ウランの核エネルギーを軍事目的に利用できるかどうか調査する仕事が1939年以来進められてきた。
先に、動詞派生名詞を使った文と動名詞を使った文は相互に書き換えができると申しました。ただしそうした変換がいつでも完全に等価なわけではありません。動名詞は受動形(態)や完了形(相)を取ることができるのに対して、動詞派生名詞はどちらの形も取れず、通常は捨象します。
また動名詞は、定動詞と比べると、時制を表せず、話法の助動詞を直接取れない点で表現力が狭くなります。前者の点は捨象され、後者では代替表現が使用されます。
なお意味上の主語と目的語は動名詞でも動詞派生名詞でも表せます。動詞派生名詞では他動詞の目的語、自動詞の主語は上述のようにofで表し、他動詞の意味上の主語はbyで表します。動名詞の主語は単に動名詞の前に置きます。

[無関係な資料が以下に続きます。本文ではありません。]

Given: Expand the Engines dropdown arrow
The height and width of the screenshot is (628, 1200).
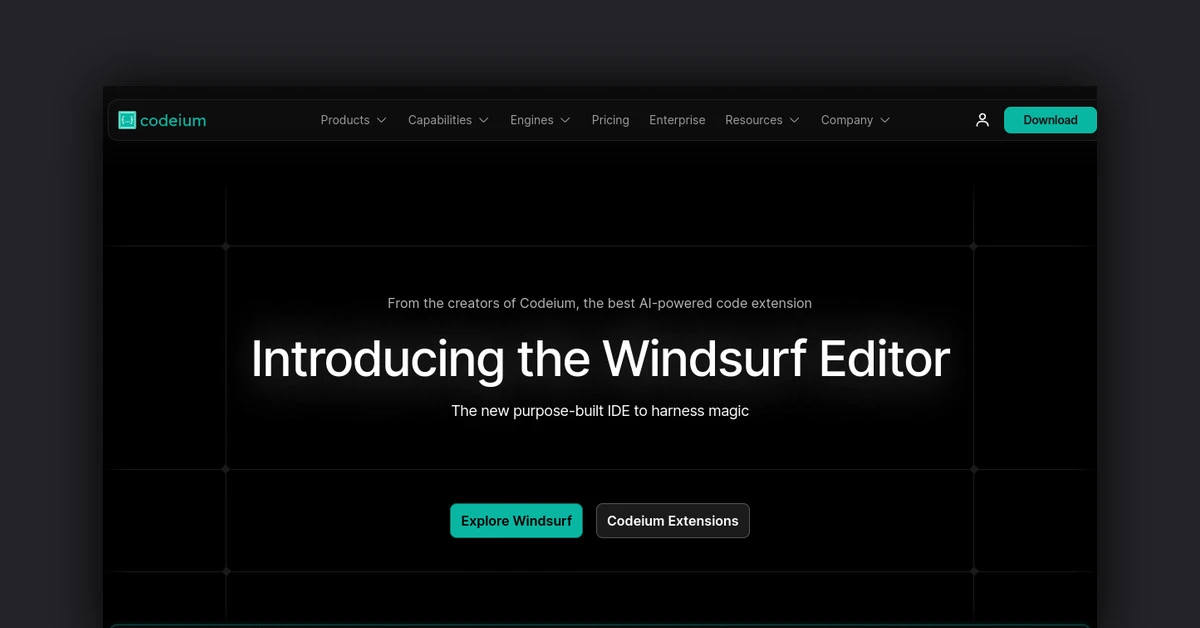Looking at the screenshot, I should (565, 120).
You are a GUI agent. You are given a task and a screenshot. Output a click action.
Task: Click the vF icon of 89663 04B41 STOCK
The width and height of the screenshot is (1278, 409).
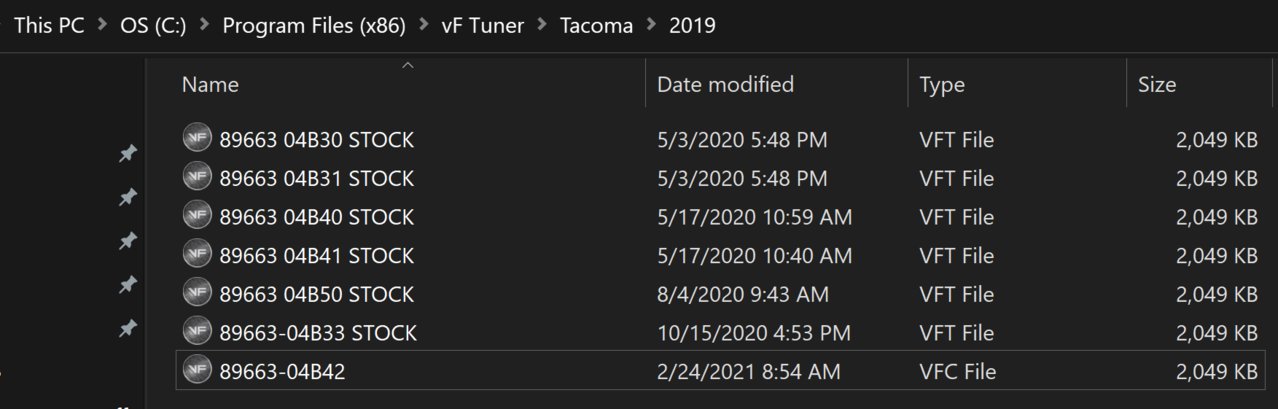[x=197, y=255]
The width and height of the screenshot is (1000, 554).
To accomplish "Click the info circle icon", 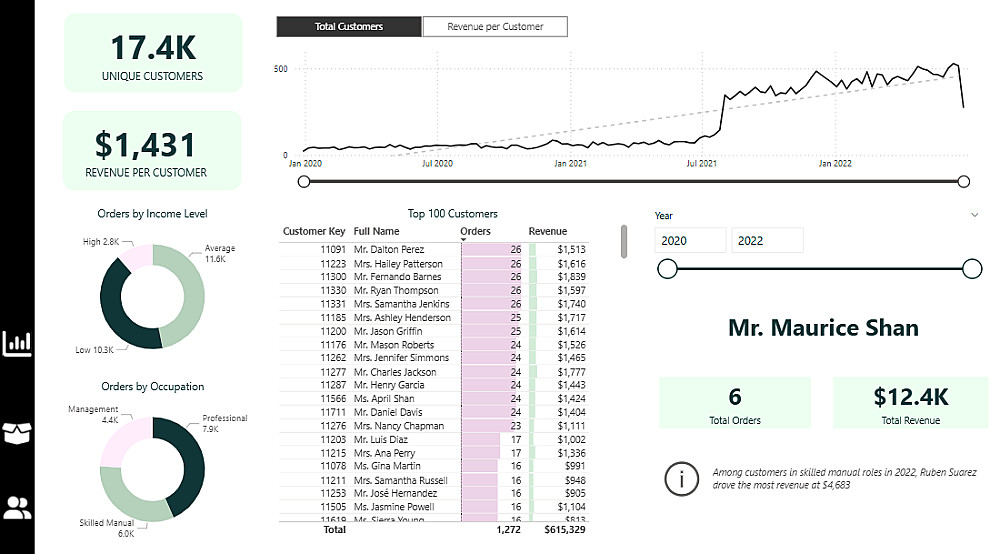I will (682, 479).
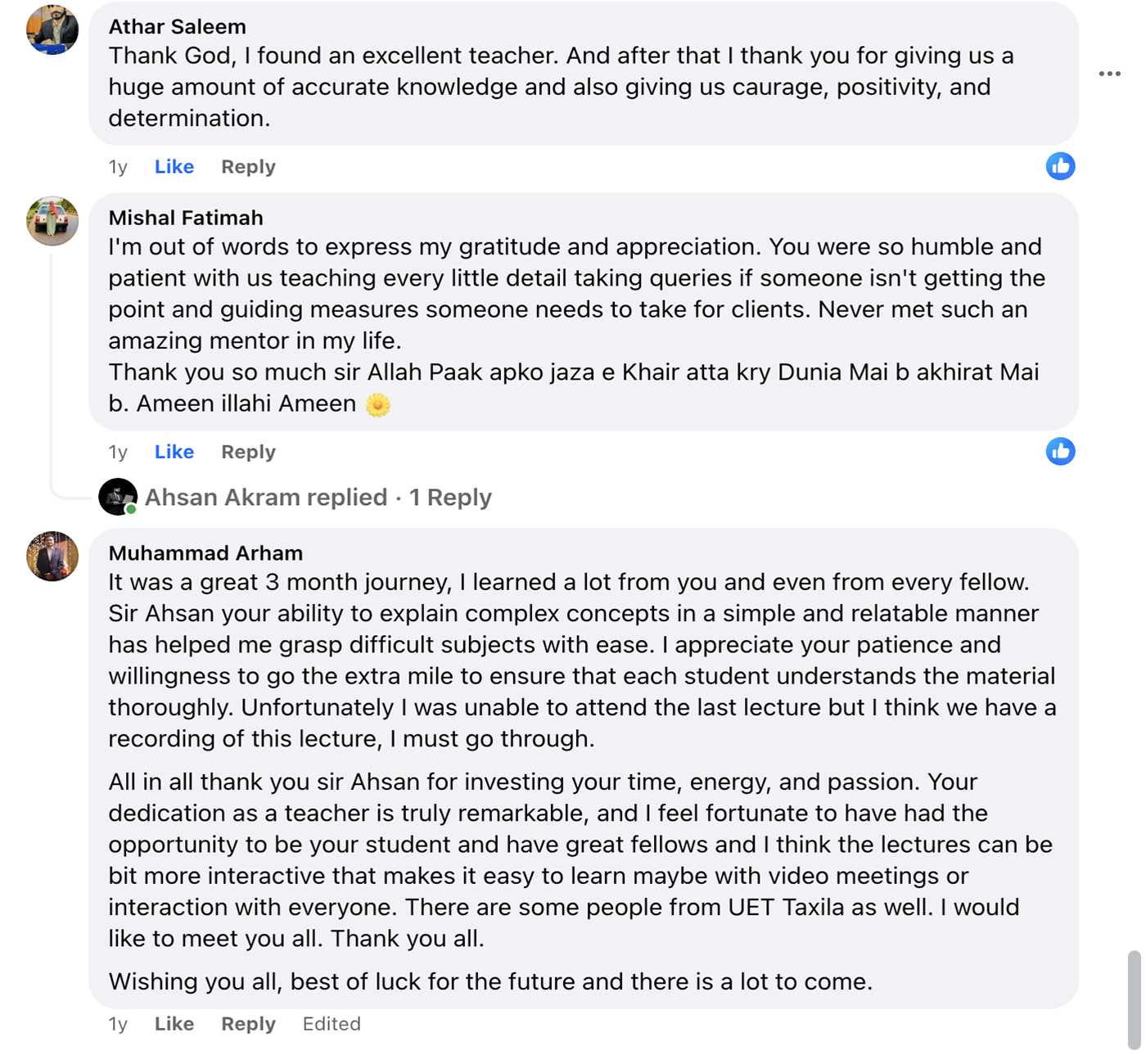Open Mishal Fatimah's profile picture
The width and height of the screenshot is (1146, 1064).
pyautogui.click(x=52, y=221)
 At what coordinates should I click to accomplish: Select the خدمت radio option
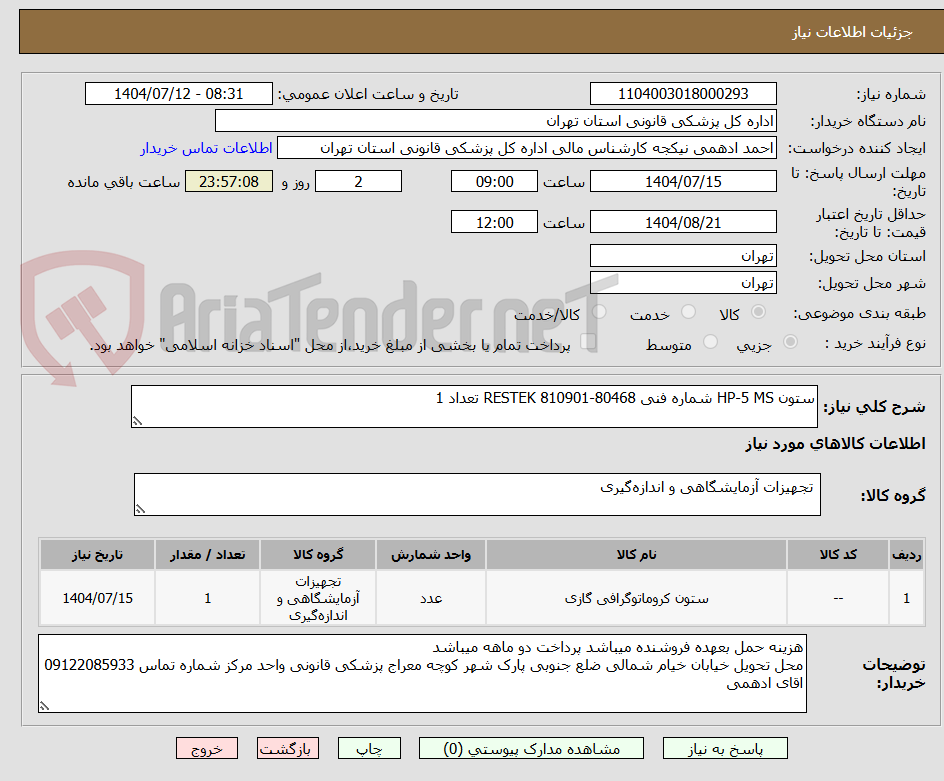pos(688,312)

では最後に同じ語の様々な派生形が出てくる次の文章を味わって下さい。
●例文22
The surface of the floating gate structure may be roughened. The roughening may provide a high coupling coefficient.
The roughening of the surfaces where the floating gate and control gate meet may increase the capacitance of a stacked capacitor. The roughened surface increases the effective area of the capacitor. The roughened surfaces may serve as a tunneling oxide with a field enhanced tunneling method.
浮動ゲート構造の表面を粗面化することができる。この粗面化により、高い結合係数が得られる。
表面の浮動ゲートと制御ゲートが出会う所を粗面化すると、スタック・コンデンサのキャパシタンスを増大させることができる。表面が粗面化されていると、コンデンサの実効面積が増大する。粗面化された表面は、電界強化トンネル法でトンネル酸化物として働くことができる。